Good morning!
A question, we are batch processing a set of data, we have noticed that after processing the first batch we started to receive this error:
Query call with protocol GRPC search failed with message <AioRpcError of RPC that terminated with:
status = StatusCode.DEADLINE_EXCEEDED
details = "Deadline Exceeded"
debug_error_string = "UNKNOWN:Error received from peer {created_time:"2024-08-15T22:09:21.067965744-04:00", grpc_status:4, grpc_message:"Deadline Exceeded"}"
>. [level: ERROR]
Exception in thread Thread-30 (worker_thread):
Traceback (most recent call last):
File "/usr/local/lib/python3.10/site-packages/weaviate/collections/grpc/query.py", line 762, in __call
res = await self._connection.grpc_stub.Search(
File "/usr/local/lib/python3.10/site-packages/grpc/aio/_call.py", line 318, in __await__
raise _create_rpc_error(
grpc.aio._call.AioRpcError: <AioRpcError of RPC that terminated with:
status = StatusCode.DEADLINE_EXCEEDED
details = "Deadline Exceeded"
debug_error_string = "UNKNOWN:Error received from peer {created_time:"2024-08-15T22:09:21.067965744-04:00", grpc_status:4, grpc_message:"Deadline Exceeded"}"
we have tried to change the batch size, but something similar happens to us, after processing a small number of batches they start to appear. what we do is to find for each vector the nearest vectors (query.near_object).
does anybody know if it could be because of the number of vectors? do you know how we can optimize this process?
We suggest using something like this as a base, and start tweaking the batch size and concurrent requests according to the resources you have for you cluster:
with movies.batch.fixed_size(batch_size=20, concurrent_requests=2) as batch:
for i, row in df.iterrows():
obj_body = {
c: row[c] for c in data_columns
}
batch.add_object(
properties=obj_body
)
Thank you for reviewing this case.
I would like to clarify that we use batches mainly to process our vectors, and not to add data to the collection.

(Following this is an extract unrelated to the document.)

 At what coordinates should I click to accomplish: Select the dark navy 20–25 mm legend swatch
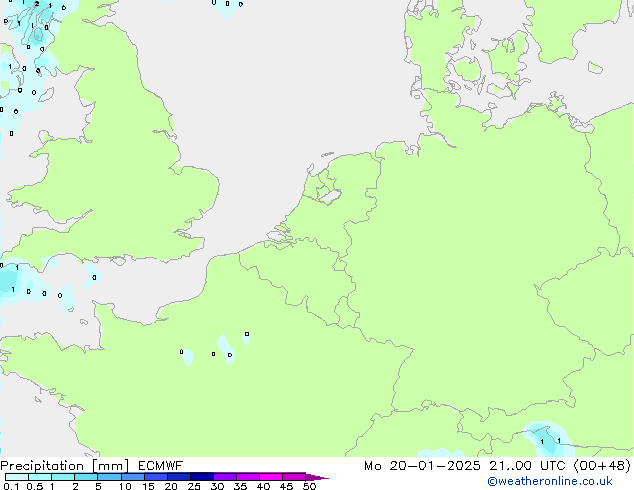pos(179,477)
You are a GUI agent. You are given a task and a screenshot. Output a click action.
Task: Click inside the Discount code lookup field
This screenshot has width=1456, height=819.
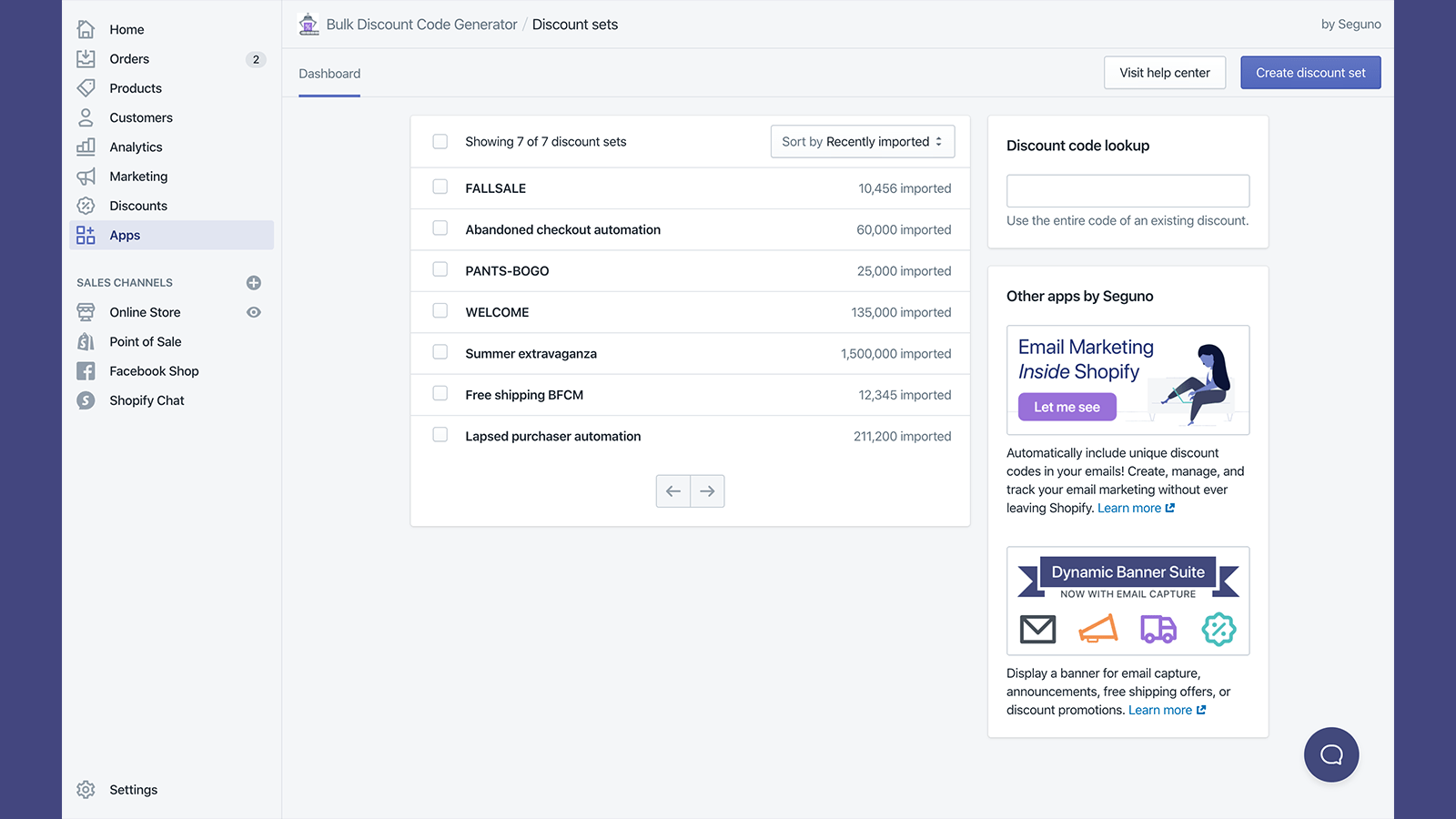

However, we have faced a problem when searching for nearby vectors, as there is a disconnect in the GRCP communication. Also, I mentioned that we process each batch on a different thread, with the intent to determine if I might be overloading the system by using this connection.
Effectively, we generate the vectors in another independent flow and, during this process we download them, upload them to a collection in order to process them and find the closest one for each vector. I have been monitoring the process and have noticed some warning messages, such as the following:
/usr/local/lib/python3.10/asyncio/selector_events.py:701: ResourceWarning: unclosed transport <_SelectorSocketTransport fd=598 read=idle write=<idle, bufsize=0>>
_warn(f"unclosed transport {self!r}", ResourceWarning, source=self)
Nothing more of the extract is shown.